# Most Hated Players.....



## B_&_B (Feb 19, 2004)

What NBA players do you dislike the most???

for me, its:

1 - Rick Fox
2 - Vlade
3 - D.Christie
4 - Kobe
5 - Bonzi
6 - J.Barry
7 - S.Nash
8 - R.Davis
9 - A.Walker


----------



## Sambonius (May 21, 2003)

Anyone who becomes a Laker.


----------



## Dan (Dec 30, 2002)

> Originally posted by <b>JohnnyCash</b>!
> What NBA players do you dislike the most???
> 
> for me, its:
> ...


In a post that I'm sure Meru will love..

1: Rick Fox
2: Rick Fox
3: Rick Fox
4: Rick Fox
5: Rick Rox
6: Pau Gasol 

I don't know what it is about Pau, but I just have such contempt for him. Maybe it's that he thinks he's fouled *EVERY* time he goes the hole, or acts like he's never fouled anyone in his life. Now granted, thats true of the rest of the league too.


----------



## cimalee (Apr 17, 2003)

Shaq


----------



## Reep (Jun 4, 2003)

> Originally posted by <b>cimalee</b>!
> Shaq


I second that!


----------



## blazerboy30 (Apr 30, 2003)

In no particular order:

Shaq
Rick Fox
Ron Artest
Pau Gasol
Brad Miller
Shawn Bradley
Charlie Ward (I'm not even sure why, I just can't stand him)


----------



## Ed O (Dec 30, 2002)

I don't know if I really hate any players (even as players). Under the right circumstances, I'll root for just about anyone. With that said, here are the guys I don't like:

Jelani McCoy -- too much screaming for too little game
Jon Barry -- better as a towel-waver than a player
Cuttino Mobley -- overrated and arrogant
Rick Fox -- a Laker with little skill but lots of attitude
Derek Fisher -- another Laker with little skill but lots of flops
Antoine Walker -- don't like his game or his attitude
Allen Iverson -- sick of hearing about his "heart"
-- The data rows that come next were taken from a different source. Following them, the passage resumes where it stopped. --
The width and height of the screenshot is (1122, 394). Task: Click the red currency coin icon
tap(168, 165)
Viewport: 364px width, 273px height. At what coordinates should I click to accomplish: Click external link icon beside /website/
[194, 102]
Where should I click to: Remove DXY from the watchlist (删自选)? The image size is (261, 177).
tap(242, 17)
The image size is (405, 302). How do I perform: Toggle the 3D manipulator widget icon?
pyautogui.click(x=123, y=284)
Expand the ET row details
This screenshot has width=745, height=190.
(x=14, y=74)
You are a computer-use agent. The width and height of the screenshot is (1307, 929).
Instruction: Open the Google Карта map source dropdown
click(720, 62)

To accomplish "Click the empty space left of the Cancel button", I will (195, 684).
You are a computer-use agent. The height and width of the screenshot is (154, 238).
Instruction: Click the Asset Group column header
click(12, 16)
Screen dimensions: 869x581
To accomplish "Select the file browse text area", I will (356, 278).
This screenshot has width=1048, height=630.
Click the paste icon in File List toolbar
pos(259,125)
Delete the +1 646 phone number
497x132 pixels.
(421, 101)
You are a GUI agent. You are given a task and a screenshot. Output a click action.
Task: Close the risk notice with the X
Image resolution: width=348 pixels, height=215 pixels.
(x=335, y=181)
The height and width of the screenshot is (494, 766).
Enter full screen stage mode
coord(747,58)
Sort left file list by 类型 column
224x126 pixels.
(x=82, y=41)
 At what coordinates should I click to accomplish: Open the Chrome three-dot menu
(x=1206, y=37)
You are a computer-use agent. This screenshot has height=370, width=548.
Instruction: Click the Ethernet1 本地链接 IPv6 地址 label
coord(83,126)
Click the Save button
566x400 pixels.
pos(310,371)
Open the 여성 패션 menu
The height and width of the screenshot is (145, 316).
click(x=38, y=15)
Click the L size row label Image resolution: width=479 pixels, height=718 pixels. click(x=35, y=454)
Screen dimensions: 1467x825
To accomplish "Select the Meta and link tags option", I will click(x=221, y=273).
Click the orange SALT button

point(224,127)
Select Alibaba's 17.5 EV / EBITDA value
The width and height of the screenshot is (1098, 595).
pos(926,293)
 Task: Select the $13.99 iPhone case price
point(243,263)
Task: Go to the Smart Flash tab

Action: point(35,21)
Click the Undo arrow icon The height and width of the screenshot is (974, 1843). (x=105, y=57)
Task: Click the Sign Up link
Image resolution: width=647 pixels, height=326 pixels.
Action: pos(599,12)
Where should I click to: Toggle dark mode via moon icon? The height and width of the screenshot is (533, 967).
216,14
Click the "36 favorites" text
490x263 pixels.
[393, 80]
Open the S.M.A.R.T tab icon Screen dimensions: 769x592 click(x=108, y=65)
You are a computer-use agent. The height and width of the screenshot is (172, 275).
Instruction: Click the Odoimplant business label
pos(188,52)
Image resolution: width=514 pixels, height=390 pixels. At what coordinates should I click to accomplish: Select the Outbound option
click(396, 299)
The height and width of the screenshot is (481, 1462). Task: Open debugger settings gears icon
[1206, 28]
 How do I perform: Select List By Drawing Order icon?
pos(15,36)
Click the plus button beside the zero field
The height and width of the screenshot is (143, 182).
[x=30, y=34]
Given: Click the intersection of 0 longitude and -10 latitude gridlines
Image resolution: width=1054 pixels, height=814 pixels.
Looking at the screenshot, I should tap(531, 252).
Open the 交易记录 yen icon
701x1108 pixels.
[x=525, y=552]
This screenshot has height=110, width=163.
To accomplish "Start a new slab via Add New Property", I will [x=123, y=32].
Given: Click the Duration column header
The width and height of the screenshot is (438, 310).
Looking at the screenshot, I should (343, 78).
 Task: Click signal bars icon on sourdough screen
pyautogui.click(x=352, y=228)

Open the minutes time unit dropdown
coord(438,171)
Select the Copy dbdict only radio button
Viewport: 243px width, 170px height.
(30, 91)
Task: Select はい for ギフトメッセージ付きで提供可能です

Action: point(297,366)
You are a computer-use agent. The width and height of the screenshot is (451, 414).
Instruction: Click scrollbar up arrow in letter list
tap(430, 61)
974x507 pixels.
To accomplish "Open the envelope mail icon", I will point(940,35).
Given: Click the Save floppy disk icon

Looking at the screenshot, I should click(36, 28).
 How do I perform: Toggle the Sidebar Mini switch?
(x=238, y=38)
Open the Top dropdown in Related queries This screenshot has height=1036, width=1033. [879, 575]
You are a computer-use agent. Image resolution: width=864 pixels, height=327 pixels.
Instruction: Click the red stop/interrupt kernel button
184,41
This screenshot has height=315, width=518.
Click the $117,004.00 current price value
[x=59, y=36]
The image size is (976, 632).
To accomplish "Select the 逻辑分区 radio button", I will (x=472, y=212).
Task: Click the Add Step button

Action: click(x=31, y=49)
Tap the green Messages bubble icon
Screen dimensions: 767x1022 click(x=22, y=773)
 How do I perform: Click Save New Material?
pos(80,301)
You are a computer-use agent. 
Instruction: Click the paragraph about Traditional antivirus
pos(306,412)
Um... there are probably more that I just can't think of. I rarely dislike good players, even if they kill the Blazers. I dislike players that are (IMO) overrated and/or are active but inefficient offensively.

Ed O.


----------



## B_&_B (Feb 19, 2004)

A.Walker!! I forgot about him... I dont like guys that dont even make an effort on the deffensive end of the court.

I think Rick Fox has got to be the most hated player in the league.

I'd be curious to know what player is disliked the most by other NBA players.


----------



## bfan1 (Mar 5, 2003)

Players I HATE to watch and refuse to cheer for:


Kobe Bryant
Jason Kidd
Shaq
Rick Fox
Doug Christie
Kenyon Martin
did I say Kobe Bryant? :devil:

gads-I forgot Karl "elbows" Malone!!!!!!!!!!!!!


----------



## hobojoe (Jun 20, 2003)

*Michael Olowakandi*-I can't respect a guy who tries so little to be a good player. 

*Tim Duncan*-For someone who "never shows any emotion" and is such a "class act", he whines way too much for my liking. I do respect him as a player, I just don't like how he comes off on the court.

*Tony Parker*-It's unfair to dislike a player just because of how he is perceived by the media and fans, but I'm going to do it here. HE'S NOT _THAT_ GOOD YET PEOPLE!

*Nick Van Exel*-Huge baby when he's not on a winning team.

*Paul Pierce*-Without another All-Star to lean on, Pierce is incapable of carrying a team. To compare him to McGrady, Kobe or AI(before he lost his durability) is wrong. Look what he does without an All-Star on his team. He still had a decent supporting cast this season, but struggled for a good majority of the season.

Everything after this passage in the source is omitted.